• Episode 31: The Subjective Greatness of ‘America’s Greatest Hits’

    Have you ever seen The Last Unicorn? Unless you’re a Miyazaki fan, I don’t recommend it. The stunning animation was designed by future members of Studio Ghibli, but that’s the only redeeming quality of this laughably terrible 1982 film, which features Jeff Bridges as the voice of Prince Lír and a wretched soundtrack by America, the sub-CSNY stalwarts of AM Gold soft rock. I never would have known The Last Unicorn existed had I not spawned a child, and while I don’t recall exactly how the movie entered our lives in the first place, for a brief period during Magnolia’s technicolor-fantasy toddler years, it was on heavy rotation in the living room. We even owned the DVD. Mercifully, we no longer own the DVD.

    But we do own America’s Greatest Hits – officially known as History: America’s Greatest Hits – and I’m not ashamed to admit it, or fess up to the fact it’s one of my favorite best-ofs in our library, an album I’ve loved since high school and will defend to the death with or without Prince Lír’s sword in my grip. As far as greatest hits collections go, History – which is being reissued on vinyl for Record Store Day April 23 – is damn near perfect in the way it distills the essence of America down to a dozen songs and renders the studio albums unnecessary, unless you’re interested in hearing inferior takes on the band’s derivative folk-rock formula or curious what “experimental” meant in America’s world. None of which I mention to hate on America; Dewey Bunnell, Dan Peek and Gerry Beckley were punching bags from the start, dismissed as watered-down ripoffs of Buffalo Springfield, Crosby, Stllls, Nash & Young and associated Laurel Canyon luminaries, and while America did ride certain stylistic coattails to ’70s radio success, I’m not here to beat a dead horse, especially when it comes to the creators of the undeniably great “A Horse With No Name.”

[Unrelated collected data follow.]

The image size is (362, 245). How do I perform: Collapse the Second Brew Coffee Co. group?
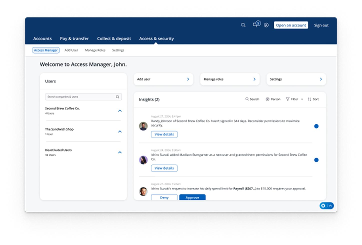(120, 111)
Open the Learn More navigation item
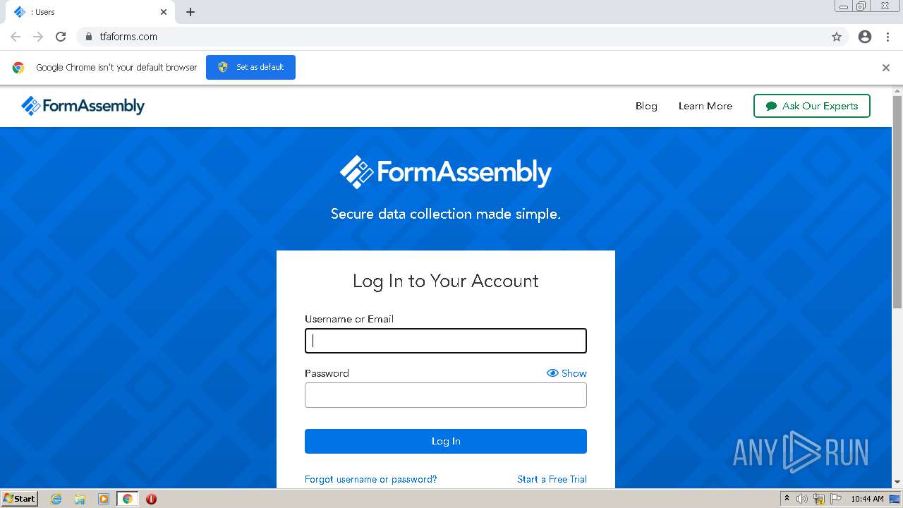The width and height of the screenshot is (903, 508). click(x=705, y=106)
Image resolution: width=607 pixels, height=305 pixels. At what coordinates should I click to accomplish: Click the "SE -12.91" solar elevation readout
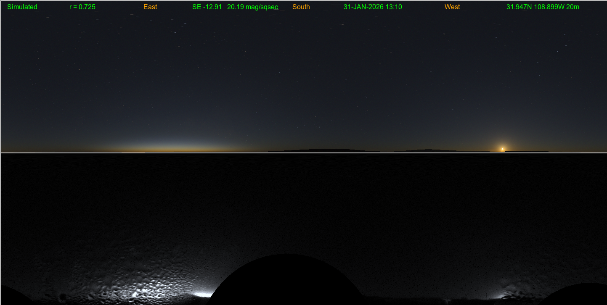[207, 7]
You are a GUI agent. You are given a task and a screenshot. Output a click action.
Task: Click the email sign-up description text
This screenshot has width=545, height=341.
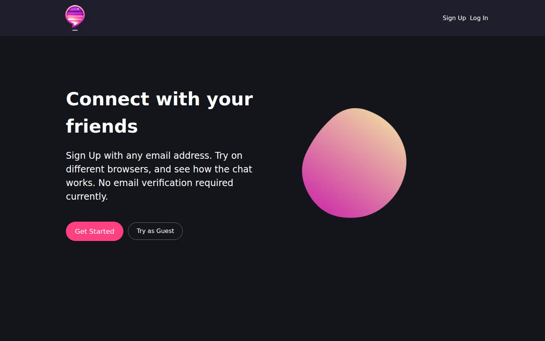[x=159, y=175]

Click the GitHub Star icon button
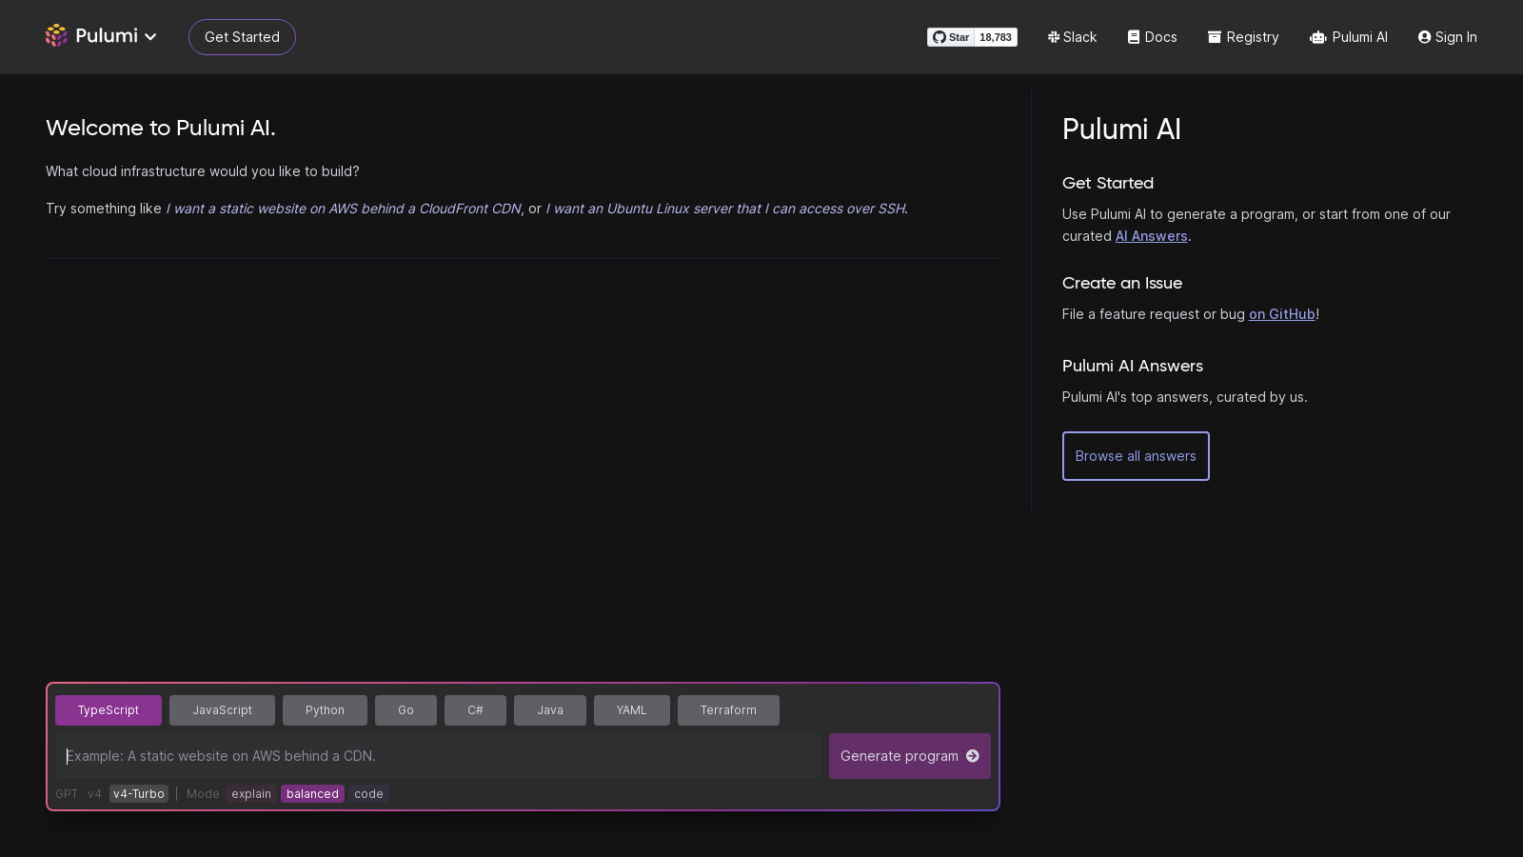pyautogui.click(x=950, y=37)
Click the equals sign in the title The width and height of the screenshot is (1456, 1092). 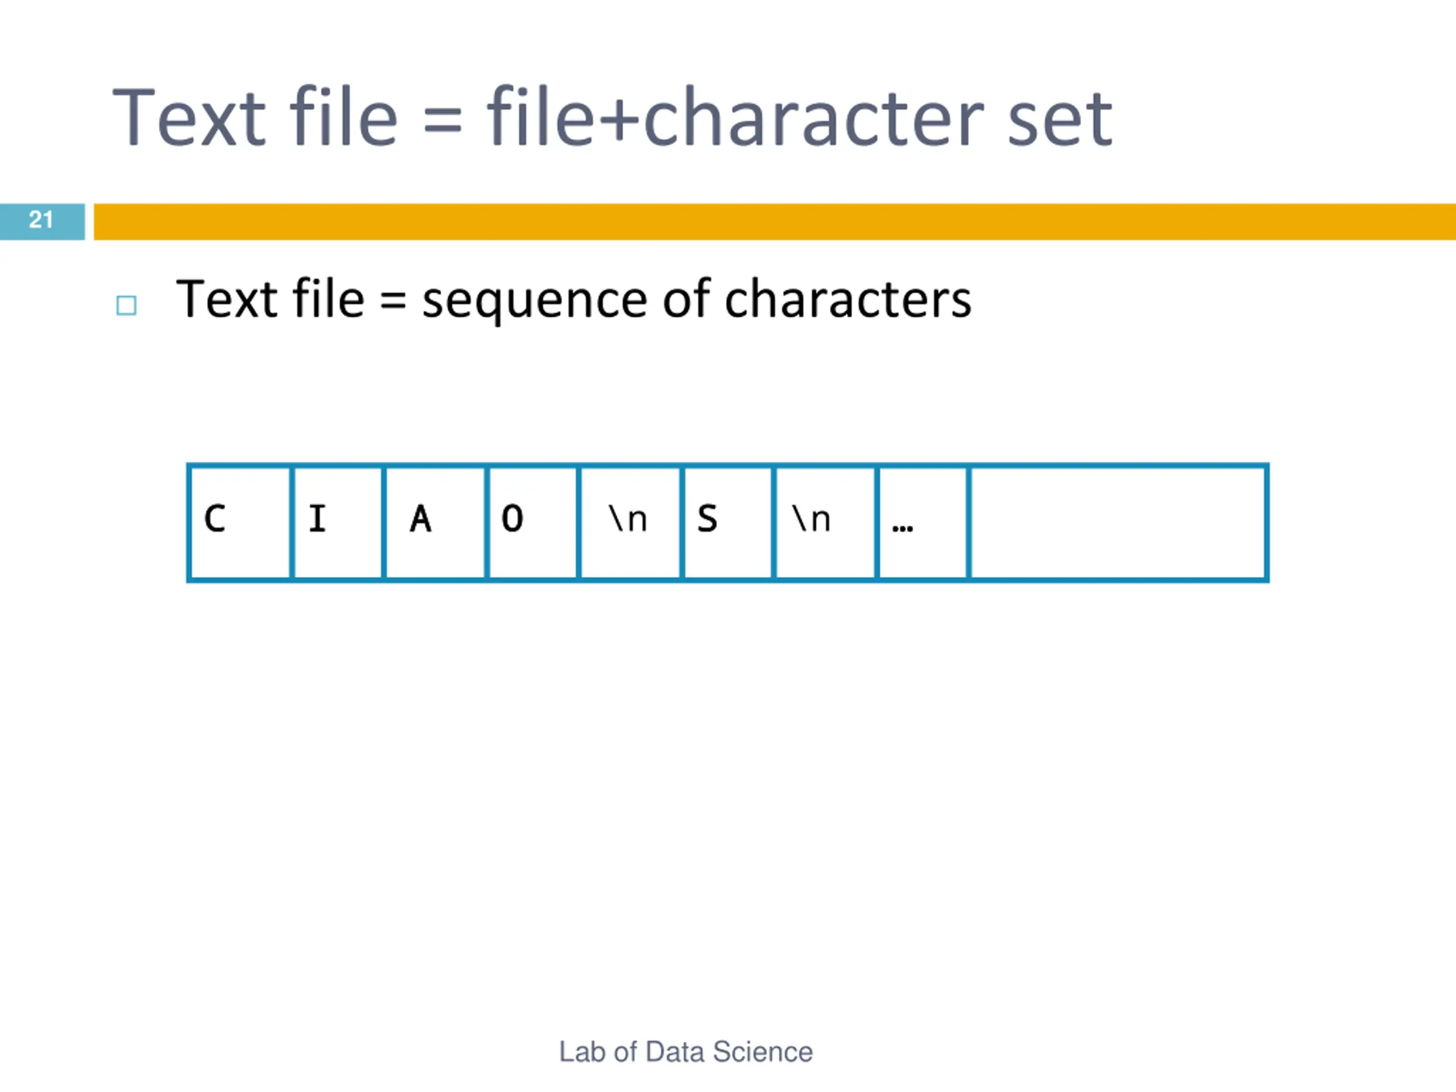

    Okay, so maybe “undeniably great” is a hay bale of hyperbole; let’s go with “subjectively great,” because that’s what we’re talking about here. I was born amid the dying embers of soft rock’s golden era, the color of my soul is ’70s wood paneling and this music is as much a part of me as funk, jazz, post-punk, new wave and ’90s alt-rock. It’s telling that the best mixtape I’ve ever made was a summer-themed soft-rock ode to my early childhood, when I absorbed a steady stream of easy-listening radio inside the station wagon, dentist office and Montgomery Ward; and that in high school, America sat comfortably in between Alice in Chains and Tori Amos on my alphabetized CD rack. I wasn’t the only one. Several of my friends owned History CDs, an odd look for 16 year olds in 1994, but if emo is more a state of mind than a musical genre – and I’m of the opinion that it is – America was definitively emo for the teenage version of me who may or may not have drifted to sleep at night while listening to History on headphones and longing for the affections of certain girls at school and church.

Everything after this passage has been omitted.